Pick up the account of Roxy, the paraplegic dog in the animal hospital, right after its last sentence and keep writing.

### QUOTED PASSAGE
_____
But the lack of control over her rear end was a problem. As she moved around continuously dragging her hind legs behind, the spiral curls of her coat would get caked with dirt. Spinal injuries often result in damage to the nerves feeding the perineal region, which in turn leads to incontinence. But Roxy didn’t seem to have that problem – an indication that the damage wasn’t too severe. I fell into a routine with Roxy. Every morning, I would start with lifting her up on the workbenches and doing the general clinical examination. She would get her antibiotic shot if it was due. Then it would be time to clean her up and give her a quick rub down with the towel. Last of all came Roxy’s favourite part – her morning and evening walks around the kennels.

I used a towel to support her hind legs for her daily walks. As I slipped the towel under her, she would sit impatiently waiting for me to start walking. Our conversation would go something like this:

“Ready for your walk, Roxy?”

“Grrr…grrr…”

“Okay, Roxy. Now go slow, otherwise the towel will slip and you’ll tip over, okay?”

“Grrr…grrrr…”

“And there’s no use running because I’m too tired to run, okay?”

“Grrr… grrr…”

It was the highlight of the day for Roxy. As soon as I stood lifting her hind quarters up with the towel, she would take off at a brisk trot—and here was a paraplegic dog that I struggled to keep up with. Any pain or discomfort was forgotten in the excitement of that daily walk. It was a relatively small area within the hospital grounds that we could walk the dogs in, but Roxy seemed to find new delights each time she walked. Every bush, every tree stump, had to be sniffed and investigated to make sure that nothing dramatic had changed in the few hours since she had last checked it.

I would take a break when we reached the grassy patch next to the surgery room—I don’t know if she ever got tired but I usually was. It was the best time to give Roxy her physiotherapy massage after the warm up walk, especially if the sun was out. And so I’d lower the towel and squat down beside my patient.

As I stroked the head and ears, the motorcycle engine would start up again.

“Grrr…grrr…” Roxy would go.

“Oh, shut up, Roxy,” I’d say as I stretched and massaged the hind legs and the pelvis.

“Grrr…grrr…” she’d reply. And so it went on.

Slowly, ever so slowly, I began to see improvement. We used to let our patients sit out in the morning sun once their medications had been given and walks completed. It was good for them to interact with their fellow inmates and get some fresh air and sunshine before going back into their kennels.
_____
### SUPPLIED ENTRIES
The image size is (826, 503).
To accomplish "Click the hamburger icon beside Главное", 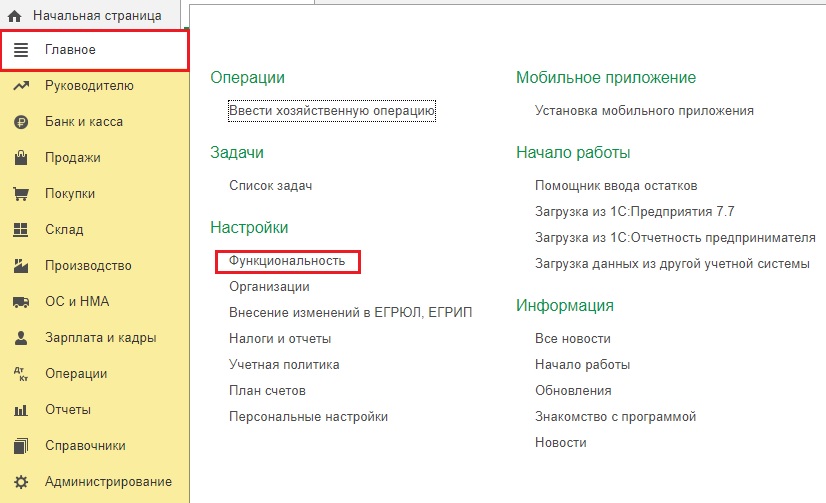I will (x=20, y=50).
_____
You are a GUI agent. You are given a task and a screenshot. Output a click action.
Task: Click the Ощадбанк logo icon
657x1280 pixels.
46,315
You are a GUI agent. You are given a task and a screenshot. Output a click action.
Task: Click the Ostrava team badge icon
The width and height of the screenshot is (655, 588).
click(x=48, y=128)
_____
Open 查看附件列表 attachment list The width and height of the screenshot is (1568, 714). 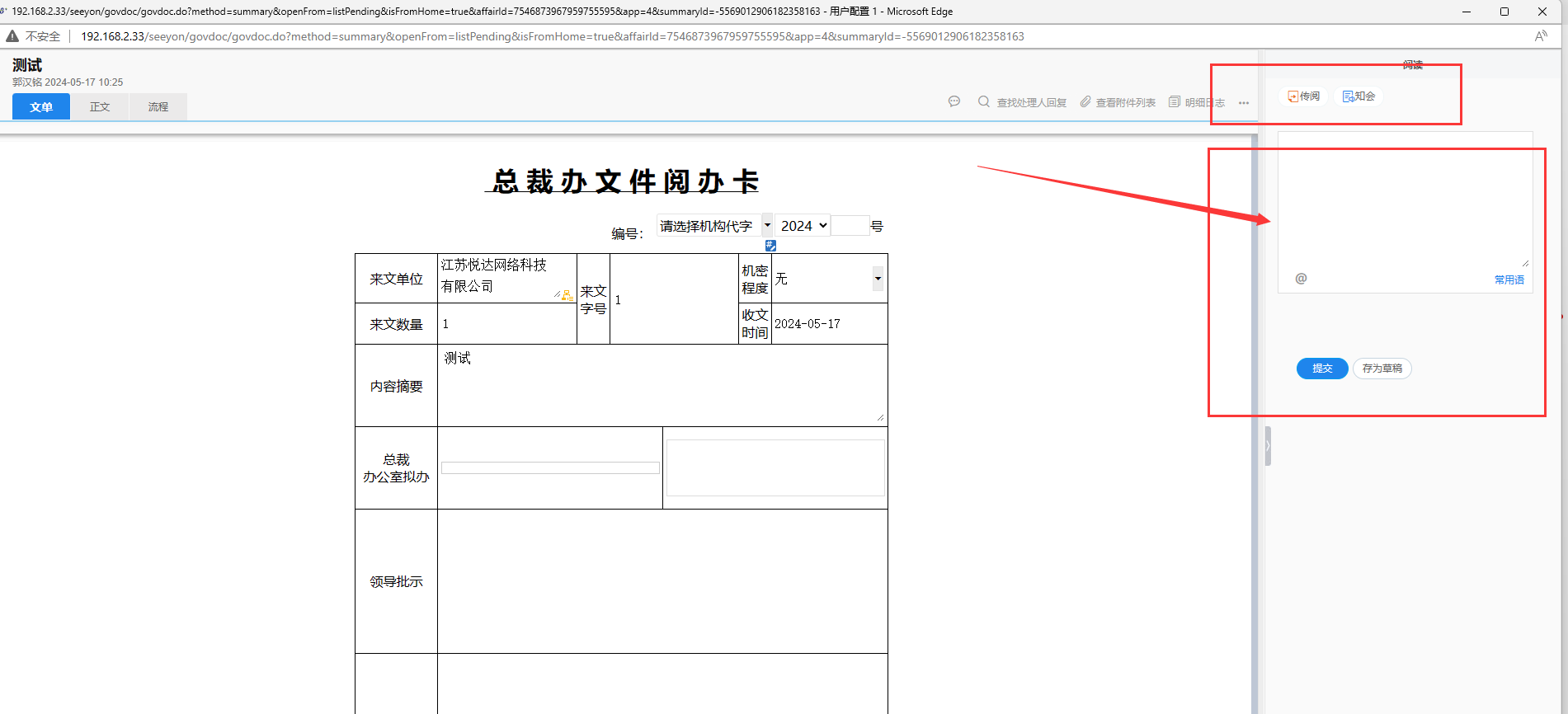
_____
### SOLVED EXERCISE
Often, going off their food is the first sign that an animal is sick. They also become dull and lethargic, often shunning company and showing no interest in play or social interaction.

Roxy was eating and drinking just fine. She was bright and alert, and as soon as she was put down, she would take off on her two fore legs and keep going until she grew tired.

Once again, I had a case that would have done much better with home care.

All I was doing was giving Roxy antibiotic shots once in three days, cleaning her coat, and massaging her hind legs. It was up to nature to cure her. The same, or better level of care, could have easily been provided by her owner. In advanced countries I had heard of paraplegic animals being fitted with prosthetic devices, but such therapeutic aids had not yet reached Sri Lanka. Some students did try to make a wheelchair for Roxy using a broken pram and other odds and ends, but it didn’t work and Roxy was not able to walk freely with it attached to her trunk. The contraption was quickly abandoned.

As I moved on from that kennel rotation, I felt that Roxy was definitely getting better. She really needed to be at home, not in the kennel.

With her zest for life and love for walking, the prognosis was bright. Even if she didn’t get the full function of her hind limbs back, she’d be fine. All she needed was a wee bit of support and daily care from her family.

Roxy was going to growl her way through life just fine.

***

“The Kennels” is an excerpt from Anand Krishnaswamy’s new memoir in progress.